- [Work required]: Please rewrite all of the records below, substituting "Find an element on the screen" for every "Locate an element on the screen" and leaving everything else unchanged.

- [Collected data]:
--

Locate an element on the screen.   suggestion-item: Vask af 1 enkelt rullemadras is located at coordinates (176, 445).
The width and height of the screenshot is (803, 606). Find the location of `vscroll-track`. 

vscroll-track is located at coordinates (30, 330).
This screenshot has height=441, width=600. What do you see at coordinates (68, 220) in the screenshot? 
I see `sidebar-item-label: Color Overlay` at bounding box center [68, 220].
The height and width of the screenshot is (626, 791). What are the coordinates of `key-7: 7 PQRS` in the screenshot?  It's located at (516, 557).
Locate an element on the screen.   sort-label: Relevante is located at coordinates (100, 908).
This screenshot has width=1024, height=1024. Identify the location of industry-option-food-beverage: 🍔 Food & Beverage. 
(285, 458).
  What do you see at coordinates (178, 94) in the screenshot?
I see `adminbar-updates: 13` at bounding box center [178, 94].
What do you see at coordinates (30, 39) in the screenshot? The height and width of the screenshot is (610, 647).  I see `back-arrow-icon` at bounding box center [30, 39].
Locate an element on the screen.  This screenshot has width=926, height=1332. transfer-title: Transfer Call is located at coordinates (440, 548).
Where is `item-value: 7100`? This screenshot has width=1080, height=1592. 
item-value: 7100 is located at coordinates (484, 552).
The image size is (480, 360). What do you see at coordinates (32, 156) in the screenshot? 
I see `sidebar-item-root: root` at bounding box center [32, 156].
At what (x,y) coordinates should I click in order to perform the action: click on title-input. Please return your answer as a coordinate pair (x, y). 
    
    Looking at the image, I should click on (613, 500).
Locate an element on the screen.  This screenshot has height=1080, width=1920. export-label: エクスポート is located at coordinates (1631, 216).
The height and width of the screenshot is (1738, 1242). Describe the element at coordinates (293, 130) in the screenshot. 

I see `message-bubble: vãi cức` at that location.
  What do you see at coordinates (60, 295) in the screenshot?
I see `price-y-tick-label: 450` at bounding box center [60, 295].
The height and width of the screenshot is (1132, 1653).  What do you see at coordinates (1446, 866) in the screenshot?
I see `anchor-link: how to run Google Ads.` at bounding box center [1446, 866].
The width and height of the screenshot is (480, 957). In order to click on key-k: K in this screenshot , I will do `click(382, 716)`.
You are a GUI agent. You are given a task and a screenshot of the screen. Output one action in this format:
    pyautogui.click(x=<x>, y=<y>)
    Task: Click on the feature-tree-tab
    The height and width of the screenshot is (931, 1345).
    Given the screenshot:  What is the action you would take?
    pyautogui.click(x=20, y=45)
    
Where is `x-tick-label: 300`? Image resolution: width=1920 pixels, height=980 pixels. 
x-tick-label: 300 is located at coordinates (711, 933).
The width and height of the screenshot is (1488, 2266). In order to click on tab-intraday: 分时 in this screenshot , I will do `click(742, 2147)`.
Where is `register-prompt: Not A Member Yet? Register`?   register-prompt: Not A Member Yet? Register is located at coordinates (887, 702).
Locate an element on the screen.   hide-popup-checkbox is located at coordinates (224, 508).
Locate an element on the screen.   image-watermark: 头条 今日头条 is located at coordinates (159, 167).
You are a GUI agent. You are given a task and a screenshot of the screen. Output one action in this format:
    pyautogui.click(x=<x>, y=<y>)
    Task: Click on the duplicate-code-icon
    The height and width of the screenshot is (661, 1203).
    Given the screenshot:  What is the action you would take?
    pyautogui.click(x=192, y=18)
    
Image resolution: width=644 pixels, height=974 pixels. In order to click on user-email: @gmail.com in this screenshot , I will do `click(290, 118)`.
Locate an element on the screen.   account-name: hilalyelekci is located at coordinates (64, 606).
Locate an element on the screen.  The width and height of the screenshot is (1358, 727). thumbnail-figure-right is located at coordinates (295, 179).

--

- [Answer to this task]:
Find an element on the screen.   suggestion-item: Vask af 1 enkelt rullemadras is located at coordinates (176, 445).
The width and height of the screenshot is (803, 606). Find the location of `vscroll-track`. 

vscroll-track is located at coordinates (30, 330).
This screenshot has height=441, width=600. What do you see at coordinates (68, 220) in the screenshot? 
I see `sidebar-item-label: Color Overlay` at bounding box center [68, 220].
The height and width of the screenshot is (626, 791). What are the coordinates of `key-7: 7 PQRS` in the screenshot?  It's located at (516, 557).
Find an element on the screen.   sort-label: Relevante is located at coordinates (100, 908).
This screenshot has width=1024, height=1024. Identify the location of industry-option-food-beverage: 🍔 Food & Beverage. 
(285, 458).
  What do you see at coordinates (178, 94) in the screenshot?
I see `adminbar-updates: 13` at bounding box center [178, 94].
What do you see at coordinates (30, 39) in the screenshot? The height and width of the screenshot is (610, 647).  I see `back-arrow-icon` at bounding box center [30, 39].
Find an element on the screen.  This screenshot has width=926, height=1332. transfer-title: Transfer Call is located at coordinates (440, 548).
Where is `item-value: 7100`? This screenshot has width=1080, height=1592. 
item-value: 7100 is located at coordinates (484, 552).
The image size is (480, 360). What do you see at coordinates (32, 156) in the screenshot? 
I see `sidebar-item-root: root` at bounding box center [32, 156].
At what (x,y) coordinates should I click in order to perform the action: click on title-input. Please return your answer as a coordinate pair (x, y). 
    
    Looking at the image, I should click on (613, 500).
Find an element on the screen.  This screenshot has height=1080, width=1920. export-label: エクスポート is located at coordinates (1631, 216).
The height and width of the screenshot is (1738, 1242). Describe the element at coordinates (293, 130) in the screenshot. 

I see `message-bubble: vãi cức` at that location.
  What do you see at coordinates (60, 295) in the screenshot?
I see `price-y-tick-label: 450` at bounding box center [60, 295].
The height and width of the screenshot is (1132, 1653).  What do you see at coordinates (1446, 866) in the screenshot?
I see `anchor-link: how to run Google Ads.` at bounding box center [1446, 866].
The width and height of the screenshot is (480, 957). In order to click on key-k: K in this screenshot , I will do `click(382, 716)`.
You are a GUI agent. You are given a task and a screenshot of the screen. Output one action in this format:
    pyautogui.click(x=<x>, y=<y>)
    Task: Click on the feature-tree-tab
    The height and width of the screenshot is (931, 1345).
    Given the screenshot:  What is the action you would take?
    pyautogui.click(x=20, y=45)
    
Where is `x-tick-label: 300`? Image resolution: width=1920 pixels, height=980 pixels. 
x-tick-label: 300 is located at coordinates (711, 933).
The width and height of the screenshot is (1488, 2266). In order to click on tab-intraday: 分时 in this screenshot , I will do `click(742, 2147)`.
Where is `register-prompt: Not A Member Yet? Register`?   register-prompt: Not A Member Yet? Register is located at coordinates (887, 702).
Find an element on the screen.   hide-popup-checkbox is located at coordinates (224, 508).
Find an element on the screen.   image-watermark: 头条 今日头条 is located at coordinates (159, 167).
You are a GUI agent. You are given a task and a screenshot of the screen. Output one action in this format:
    pyautogui.click(x=<x>, y=<y>)
    Task: Click on the duplicate-code-icon
    The height and width of the screenshot is (661, 1203).
    Given the screenshot:  What is the action you would take?
    pyautogui.click(x=192, y=18)
    
Image resolution: width=644 pixels, height=974 pixels. In order to click on user-email: @gmail.com in this screenshot , I will do `click(290, 118)`.
Find an element on the screen.   account-name: hilalyelekci is located at coordinates (64, 606).
Find an element on the screen.  The width and height of the screenshot is (1358, 727). thumbnail-figure-right is located at coordinates (295, 179).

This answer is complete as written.